Further, I strongly suspect this is standard Civ/BtS behaviour. If you try and think like BtS AI:crazyeye:, you'll realize the explanation is along these lines...

I don't want to lose my entire stack per battle, that's why I stopped playing C2C shortly after I updated it so long ago!

In CivIV vanilla, Warlords, BTS, and every mod I've ever played - the game would always send in the unit that had the best odds of surviving (With the exception of when Drill promotions were bugged). I couldn't trust the AI to run my empire, but I could trust it when it said I had a 99% chance of killing an enemy archer defending in a city. Not anymore - now it wants to send in the spearmen I had following me protecting my units from Horse Archers instead of the City Raider IV swords. Yeah, in that situation I could just go in and manually send the swords in, but out in the field when the AI is marching around a large number of mixed units with varying promotions, I don't want to spend several minutes shuffling through my troops trying to see which ones actually get the odds the game was showing me - for each and every time I attack - every turn until one of our stacks are dead.

I never had to do that up until that time I updated C2C. In any other mod and in Civ unmodded, I can at least trust the combat odds that the game displays to me. I can't trust it in C2C anymore. I've never been a micromanaging sort, with the possible exception of my capitol or when I'm prioritizing a specific Great Person from a city, so I really grew annoyed when that sort of micromanagement became seemingly mandatory for every battle I took part in because I couldn't trust the combat odds the game displayed to me.

It's not that bad in the Prehistoric, Ancient, and early Classic - but once it gets into and past the Medieval it just gets too tedious for me to handle and I start a new game or switch mods. Even in AND and RI, once it takes ten minutes to pass a turn I lose interest in the game I'm playing, and when that time gets doubled on because I have to pick through dozens or hundreds of units every turn, I don't even want to continue at all. I hated how the Stealth Bombers had such massive range, and shuddered at having to direct them all over every turn until I realized there was an Automate Airstrike function.

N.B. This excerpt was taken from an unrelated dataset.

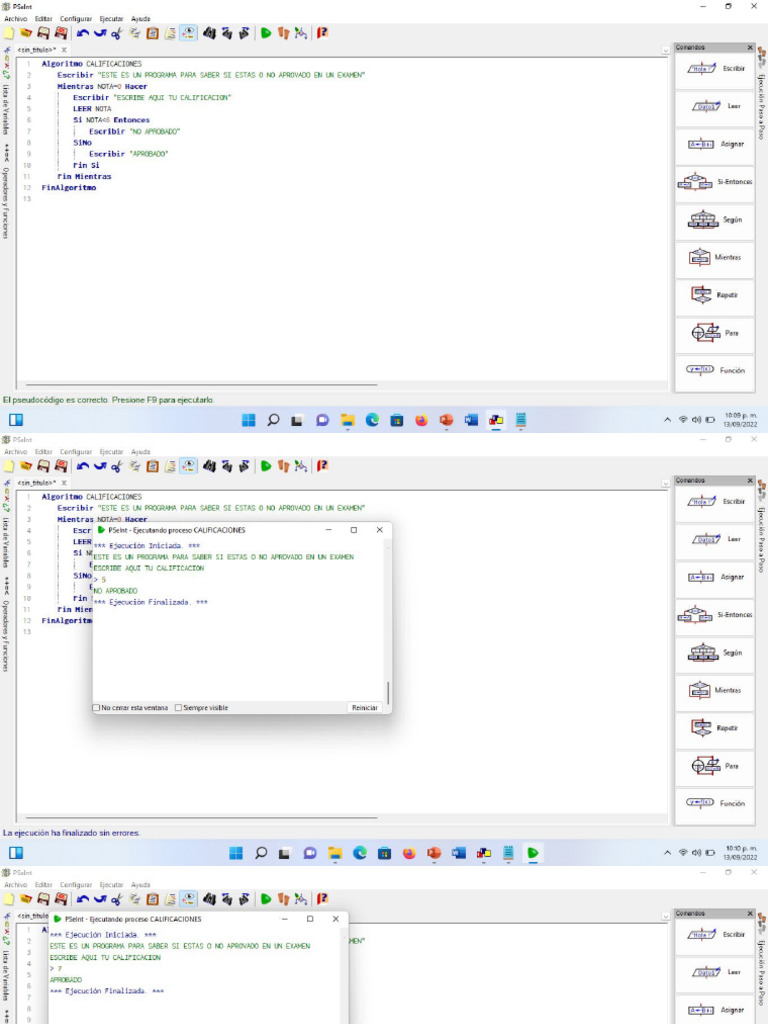Click the vertical scrollbar in the execution window
The width and height of the screenshot is (768, 1024).
pos(388,692)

I really like how this mod plays, raising a mighty empire out of literally nothing, building it all the way up from the mud and into an interstellar civilization - it just fascinated me. I don't like however having to manage every single unit every single turn. A little bit of assistance from the AI to me is a good thing. Automate Explore/Spread/Hunt, the City Governer for non-critical cities and ones not building Wonders... "Hardcore" players may avoid these things like the plague, but I find them critical for me to enjoy such massive games like this. If all the automations were disabled and you were expected to hand-manage every aspect of the game for every turn and every unit in your empire, I wouldn't even bother. That's why I got so frustrated with this combat 'bug' - because that level of micromanagement was just tiring me out and severely killing the fun factor for me, and as I pointed out - no other mod or base Civ had that feature, and the first version of C2C I tried didn't either.
 
Removing the code will not cause any noticable drop in memory usage. Code itself uses very little memory (the few MB that the DLL takes up is all the code is in memory). Changing the core data structures of the game would have a much larger affect. Removing 1 field from the tiles would have more effect than removing 10000 lines of general purpose code, in terms of game memory.

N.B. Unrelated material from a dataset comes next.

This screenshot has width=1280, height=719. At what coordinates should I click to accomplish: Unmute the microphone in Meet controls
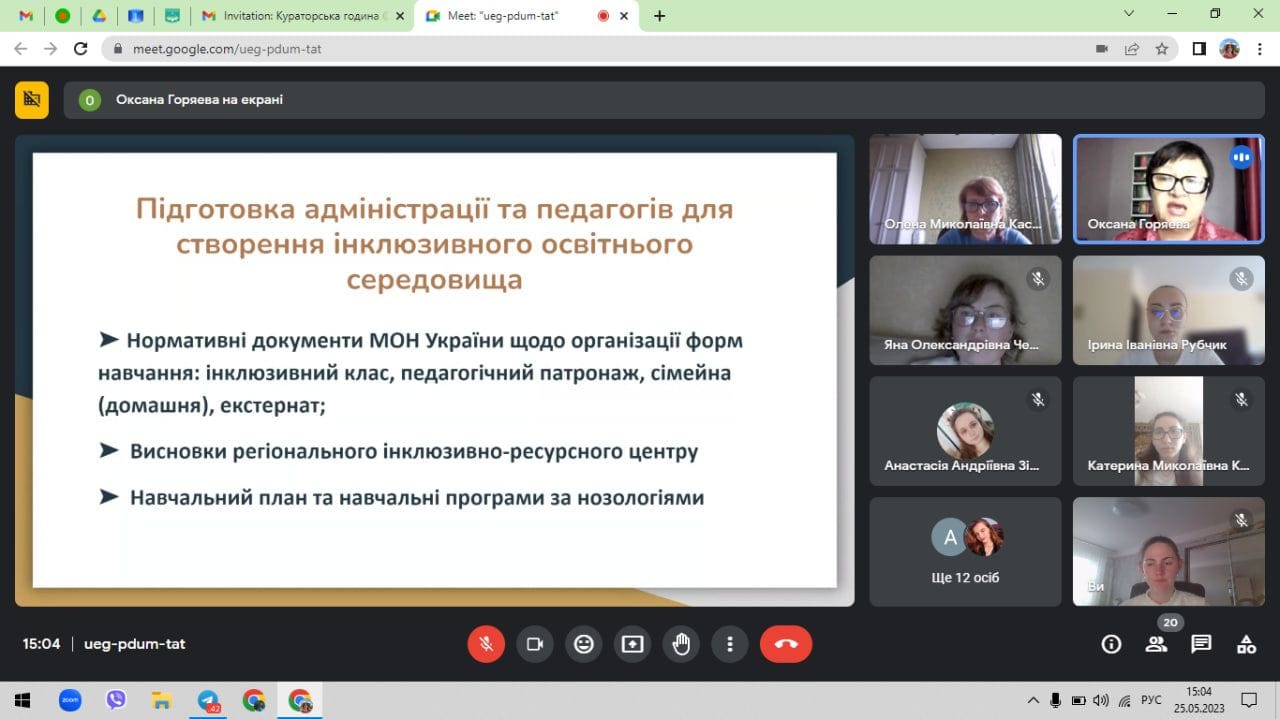(x=486, y=644)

Well, that's interesting. So, having multiple properties that propagate along tiles is really memory-intensive.
 
Well, that's interesting. So, having multiple properties that propagate along tiles is really memory-intensive.

Yes. Having any data attached to game tiles should be avoided as much as possible. The map accounts for 50-80% of the memory usage of the game (depending on map size. The larger the map, the higher percent of memory usage). Units are the second biggest usage of memory.